To test the hypothesis that students who finish an exam first get better grades, Professor Hardtack

kept track of the order in which papers were handed in. The first 25 papers showed a mean score of
77.1 with a standard deviation of 19.6, while the last 24 papers handed in showed a mean score of
69.3 with a standard deviation of 24.9. Is this a significant difference at á = .05? (a) State the
hypotheses for a right-tailed test. (b) Obtain a test statistic and p-value assuming equal variances.
Interpret these results. (c) Is the difference in mean scores large enough to be important? (d) Is it reasonable
to assume equal variances? (e) Carry out a formal test for equal variances at á = .05, showing
all steps clearly.

(a) The hypotheses for a right-tailed test are as follows:

Null hypothesis (H0): The mean score for students who finish an exam first is equal to or greater than the mean score for students who finish last.
Alternative hypothesis (Ha): The mean score for students who finish an exam first is less than the mean score for students who finish last.

(b) To obtain a test statistic and p-value assuming equal variances, we can use the two-sample t-test.
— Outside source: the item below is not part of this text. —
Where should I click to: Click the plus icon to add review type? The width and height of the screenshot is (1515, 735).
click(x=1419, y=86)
The formula for the test statistic is:

t = (mean1 - mean2) / sqrt((s1^2 / n1) + (s2^2 / n2))

where mean1 and mean2 are the sample means, s1 and s2 are the sample standard deviations, and n1 and n2 are the sample sizes.

In this case:
mean1 = 77.1, mean2 = 69.3
s1 = 19.6, s2 = 24.9
n1 = 25, n2 = 24

Plugging in these values, we get:
t = (77.1 - 69.3) / sqrt((19.6^2 / 25) + (24.9^2 / 24))
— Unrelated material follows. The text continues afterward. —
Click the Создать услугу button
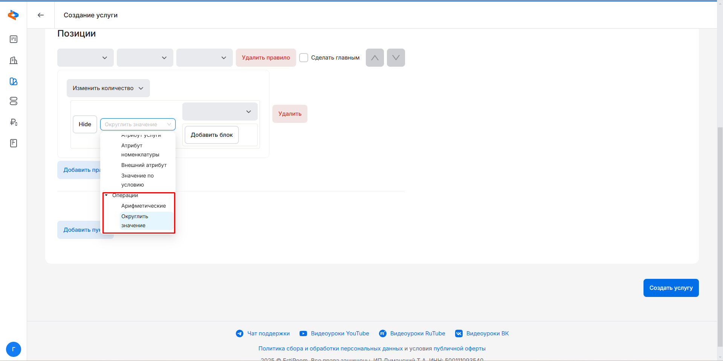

Next, we need to calculate the degrees of freedom (df) using the formula:
df = ( (s1^2 / n1 + s2^2 / n2)^2 ) / ( ( (s1^2 / n1)^2 / (n1 - 1) ) + ( (s2^2 / n2)^2 / (n2 - 1) ) )

Plugging in the values for s1, s2, n1, and n2, we can calculate the degrees of freedom.
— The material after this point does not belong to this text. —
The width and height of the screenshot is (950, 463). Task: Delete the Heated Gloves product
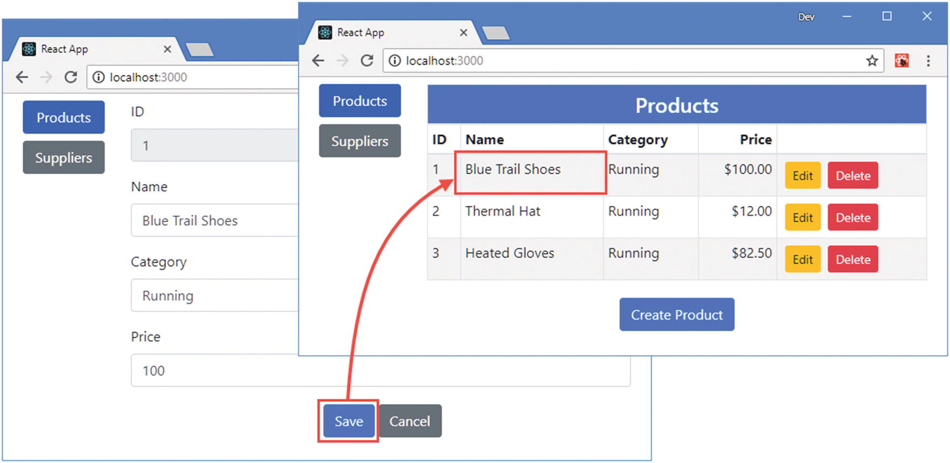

Once we have the t-value and degrees of freedom, we can use a t-distribution table or a statistical software to find the p-value associated with the test statistic.

Interpretation: If the p-value is less than the significance level (0.05 in this case), we reject the null hypothesis. If the p-value is greater than the significance level, we fail to reject the null hypothesis.

(c) To determine if the difference in mean scores is large enough to be important, we need to examine the effect size. Common effect size measures for comparing means are Cohen's d or Hedges' g. These effect size measures quantify the magnitude of the difference between two means.

(d) To determine if it is reasonable to assume equal variances, we can conduct a formal test for equal variances.

(e) To carry out a formal test for equal variances at á = 0.05, we can use the F-test. We compare the variances of the two samples by comparing the ratio of the larger sample variance to the smaller sample variance against the critical value from an F-distribution table. The null hypothesis for equal variances is that the ratio should be equal to 1.

The steps for conducting the F-test for equal variances are as follows:
1. Calculate the ratio of the larger sample variance to the smaller sample variance.
2. Determine the degrees of freedom for each sample using the formula (n1 - 1) and (n2 - 1).
3. Look up the critical value from the F-distribution table using the degrees of freedom and the significance level (0.05 in this case).
4. Compare the calculated ratio to the critical value.
5. If the calculated ratio is less than or equal to the critical value, we have evidence to support the assumption of equal variances. If the calculated ratio is greater than the critical value, we reject the assumption of equal variances.

By following these steps, we can determine if it is reasonable to assume equal variances in this particular scenario.